=== LISTED ENTRIES ===

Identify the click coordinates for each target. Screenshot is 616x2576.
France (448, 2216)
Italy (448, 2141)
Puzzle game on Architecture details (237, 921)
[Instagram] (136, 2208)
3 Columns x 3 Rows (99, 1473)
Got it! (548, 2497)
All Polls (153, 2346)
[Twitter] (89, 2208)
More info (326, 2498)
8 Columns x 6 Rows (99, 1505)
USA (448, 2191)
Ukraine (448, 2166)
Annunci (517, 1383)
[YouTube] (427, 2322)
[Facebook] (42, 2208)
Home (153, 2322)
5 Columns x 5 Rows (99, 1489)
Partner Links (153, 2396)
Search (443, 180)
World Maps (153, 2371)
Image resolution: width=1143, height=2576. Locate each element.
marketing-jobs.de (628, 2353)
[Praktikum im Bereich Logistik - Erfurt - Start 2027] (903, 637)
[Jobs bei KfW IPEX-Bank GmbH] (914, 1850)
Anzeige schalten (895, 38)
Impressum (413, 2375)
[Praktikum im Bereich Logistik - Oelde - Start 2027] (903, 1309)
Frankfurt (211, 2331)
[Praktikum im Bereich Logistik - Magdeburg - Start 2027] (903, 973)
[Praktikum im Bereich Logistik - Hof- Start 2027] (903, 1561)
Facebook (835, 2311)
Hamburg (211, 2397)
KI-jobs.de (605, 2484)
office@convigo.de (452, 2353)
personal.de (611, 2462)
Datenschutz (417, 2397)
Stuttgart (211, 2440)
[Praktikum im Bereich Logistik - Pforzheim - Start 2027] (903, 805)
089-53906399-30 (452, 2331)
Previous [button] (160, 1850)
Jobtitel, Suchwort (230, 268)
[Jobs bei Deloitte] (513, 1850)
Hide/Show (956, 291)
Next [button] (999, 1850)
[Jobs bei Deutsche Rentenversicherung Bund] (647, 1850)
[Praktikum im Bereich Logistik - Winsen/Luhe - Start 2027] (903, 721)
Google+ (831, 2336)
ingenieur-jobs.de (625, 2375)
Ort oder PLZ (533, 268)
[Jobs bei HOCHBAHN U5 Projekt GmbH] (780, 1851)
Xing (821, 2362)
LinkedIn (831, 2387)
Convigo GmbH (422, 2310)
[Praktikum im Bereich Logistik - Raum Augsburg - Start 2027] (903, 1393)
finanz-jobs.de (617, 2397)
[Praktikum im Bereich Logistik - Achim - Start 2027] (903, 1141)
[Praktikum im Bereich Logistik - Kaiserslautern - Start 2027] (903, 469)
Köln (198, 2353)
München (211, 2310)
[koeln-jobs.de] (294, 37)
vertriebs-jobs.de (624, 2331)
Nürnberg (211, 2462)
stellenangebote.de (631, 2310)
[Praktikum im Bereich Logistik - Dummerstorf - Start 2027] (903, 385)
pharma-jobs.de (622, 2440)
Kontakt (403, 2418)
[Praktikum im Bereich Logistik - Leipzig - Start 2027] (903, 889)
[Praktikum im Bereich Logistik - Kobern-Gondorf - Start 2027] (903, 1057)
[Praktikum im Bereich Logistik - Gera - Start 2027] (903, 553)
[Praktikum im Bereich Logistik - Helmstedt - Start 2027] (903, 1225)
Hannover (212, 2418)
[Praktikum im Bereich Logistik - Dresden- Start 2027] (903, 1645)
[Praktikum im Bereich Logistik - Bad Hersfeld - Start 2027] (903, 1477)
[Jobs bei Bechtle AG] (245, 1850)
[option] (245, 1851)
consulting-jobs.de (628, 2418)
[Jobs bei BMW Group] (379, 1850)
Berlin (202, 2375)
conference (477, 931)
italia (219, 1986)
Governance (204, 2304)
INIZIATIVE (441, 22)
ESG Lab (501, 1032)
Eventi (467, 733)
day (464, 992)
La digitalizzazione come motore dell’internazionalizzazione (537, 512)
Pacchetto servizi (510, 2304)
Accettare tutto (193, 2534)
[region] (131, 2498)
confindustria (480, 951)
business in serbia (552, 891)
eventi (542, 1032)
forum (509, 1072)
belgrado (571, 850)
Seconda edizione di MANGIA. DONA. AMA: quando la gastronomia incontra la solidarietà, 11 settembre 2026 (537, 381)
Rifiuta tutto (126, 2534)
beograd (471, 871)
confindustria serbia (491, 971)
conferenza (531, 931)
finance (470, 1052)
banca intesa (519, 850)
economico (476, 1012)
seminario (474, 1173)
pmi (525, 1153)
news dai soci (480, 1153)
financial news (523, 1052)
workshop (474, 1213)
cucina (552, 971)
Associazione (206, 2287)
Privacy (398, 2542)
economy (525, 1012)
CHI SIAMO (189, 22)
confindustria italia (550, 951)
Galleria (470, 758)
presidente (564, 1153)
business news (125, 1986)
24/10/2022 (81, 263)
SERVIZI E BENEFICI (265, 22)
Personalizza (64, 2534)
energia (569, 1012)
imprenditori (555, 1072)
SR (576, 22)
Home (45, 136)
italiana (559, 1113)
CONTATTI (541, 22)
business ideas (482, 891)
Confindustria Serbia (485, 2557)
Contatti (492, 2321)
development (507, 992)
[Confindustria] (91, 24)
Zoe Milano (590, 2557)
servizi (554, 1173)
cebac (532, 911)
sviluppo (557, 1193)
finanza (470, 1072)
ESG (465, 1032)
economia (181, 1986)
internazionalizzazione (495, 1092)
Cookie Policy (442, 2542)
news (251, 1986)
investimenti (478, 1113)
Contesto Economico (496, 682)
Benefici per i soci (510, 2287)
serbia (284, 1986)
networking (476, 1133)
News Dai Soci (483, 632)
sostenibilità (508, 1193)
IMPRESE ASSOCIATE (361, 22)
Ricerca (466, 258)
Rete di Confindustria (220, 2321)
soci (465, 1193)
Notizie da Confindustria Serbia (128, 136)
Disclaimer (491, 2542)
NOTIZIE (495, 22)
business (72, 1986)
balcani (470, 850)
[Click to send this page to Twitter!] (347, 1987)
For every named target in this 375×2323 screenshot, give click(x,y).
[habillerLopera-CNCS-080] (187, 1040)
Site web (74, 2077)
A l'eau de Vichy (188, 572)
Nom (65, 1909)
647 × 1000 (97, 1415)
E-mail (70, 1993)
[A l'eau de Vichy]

===

WHAT IS BEING ASKED: Set down, unchanged, only those lines above that fall between the line with "Cookie Policy (442, 2542)" and the line with "E-mail (70, 1993)", the two end lines included.

COMPLETED TASK:
Cookie Policy (442, 2542)
news (251, 1986)
investimenti (478, 1113)
Contesto Economico (496, 682)
Benefici per i soci (510, 2287)
serbia (284, 1986)
networking (476, 1133)
News Dai Soci (483, 632)
sostenibilità (508, 1193)
IMPRESE ASSOCIATE (361, 22)
Ricerca (466, 258)
Rete di Confindustria (220, 2321)
soci (465, 1193)
Notizie da Confindustria Serbia (128, 136)
Disclaimer (491, 2542)
NOTIZIE (495, 22)
business (72, 1986)
balcani (470, 850)
[Click to send this page to Twitter!] (347, 1987)
For every named target in this 375×2323 screenshot, give click(x,y).
[habillerLopera-CNCS-080] (187, 1040)
Site web (74, 2077)
A l'eau de Vichy (188, 572)
Nom (65, 1909)
647 × 1000 (97, 1415)
E-mail (70, 1993)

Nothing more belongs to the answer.